Figure 3 shows the model density estimation of $\widehat{CV_{c}}$ and CV compared to the approximated generalization error in the new setting when LMM and GLS are implemented.

As can be seen in Figure 3, $\widehat{CV_{c}}$ estimates the generalization error unbiasedly, while CV underestimates it. The CV bias in Figure 3(b) is relatively small with respect to the biases in Figure 3(a) and Figure 2:

•

The reason that the bias in Figure 3(b) is smaller than the bias in Figure 2 although in both settings GLS is implemented, is that the deviation of $P_{y_{te}|\boldsymbol{x}_{te},T_{tr}}$ from $P_{y_{k}|\boldsymbol{x}_{k},T_{-k}}$ is smaller in the setting of Figure 3(b), as expressed in the corrections — $2/n\times\mathrm{tr}\big{(}H_{cv}\mathrm{Cov}(\boldsymbol{y},\boldsymbol{y}|u_{1},u_{2}...,u_{I})\big{)}$ in the setting of Figure 3(b) and $2/n\times\mathrm{tr}\big{(}H_{cv}\mathrm{Cov}(\boldsymbol{y},\boldsymbol{y})\big{)}$ in the setting of Figure 2.

•

The reason that the bias in Figure 3(b) is smaller than the bias in Figure 3(a) although the deviation of $P_{y_{te}|\boldsymbol{x}_{te},T_{tr}}$ from $P_{y_{k}|\boldsymbol{x}_{k},T_{-k}}$ is the same in both settings is that in Figure 3(a) LMM is implemented and therefore the correlation setting is utilized more than in Figure 3(b). While in GLS the realization of $\boldsymbol{b}$ affects the fixed effects estimates (see Section 2.4.2), in LMM the realization of $\boldsymbol{b}$ affects both, the fixed effects estimates and the estimates of $u_{1},...,u_{I}.$

For demonstrating the model selection performance, Figure 4 presents the agreement rates of $\widehat{CV_{c}}$ and CV with the approximated generalization error, over the repeated simulation runs. The results are presented for different sample sizes and for different predictive models (LMM and GLS).

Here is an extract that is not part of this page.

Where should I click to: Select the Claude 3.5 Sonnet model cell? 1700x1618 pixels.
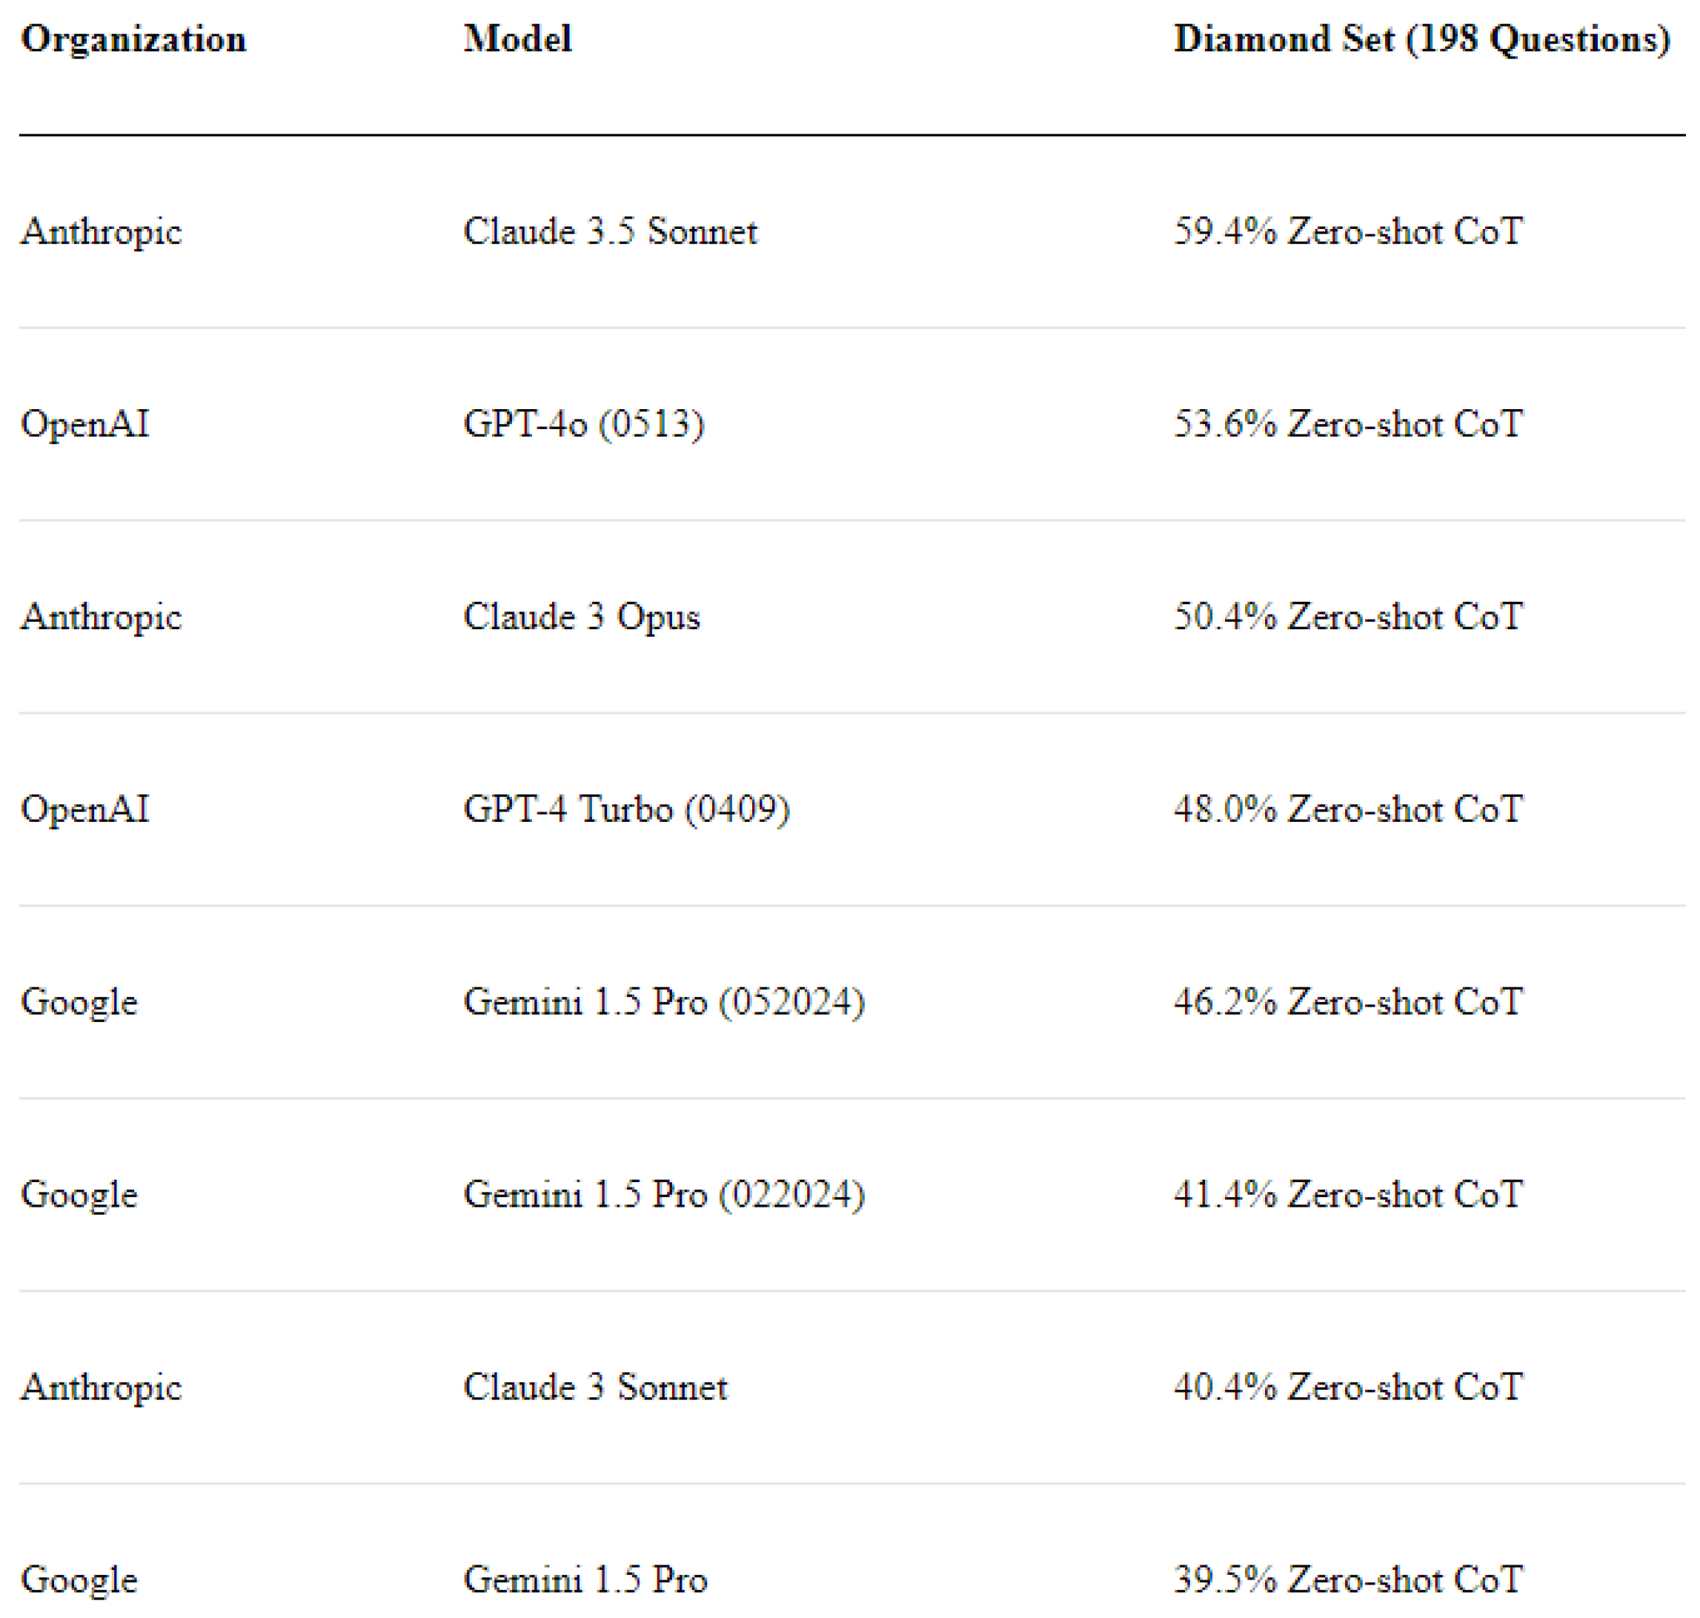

As can be seen from Figures 4, when LMM is implemented $\underset{h\in\mathcal{H}}{\mathrm{argmin}}\;\widehat{CV_{c}}(h)$ performs better than $\underset{h\in\mathcal{H}}{\mathrm{argmin}}\;\widehat{CV}(h),$ however when GLS is implemented both criteria perform the same. It is important to note that in order to have a high agreement rate with the oracle, estimating unbiasedly the generalization error, as $\widehat{CV_{c}}$ does, is not enough since the variance of the estimator can mix the ranks of the models relative to the oracle. Therefore, there is no guarantee that $\underset{h\in\mathcal{H}}{\mathrm{argmin}}\;\widehat{CV_{c}}(h)$ performs better than $\underset{h\in\mathcal{H}}{\mathrm{argmin}}\;\widehat{CV}(h).$ This is also applies to other model selection criteria that are based on comparing the models’ estimated prediction errors. However, in practice, as we see here and in the real dataset examples in the next section, $\underset{h\in\mathcal{H}}{\mathrm{argmin}}\;\widehat{CV_{c}}(h)$ performs better than $\underset{h\in\mathcal{H}}{\mathrm{argmin}}\;\widehat{CV}(h)$ when the CV bias is large.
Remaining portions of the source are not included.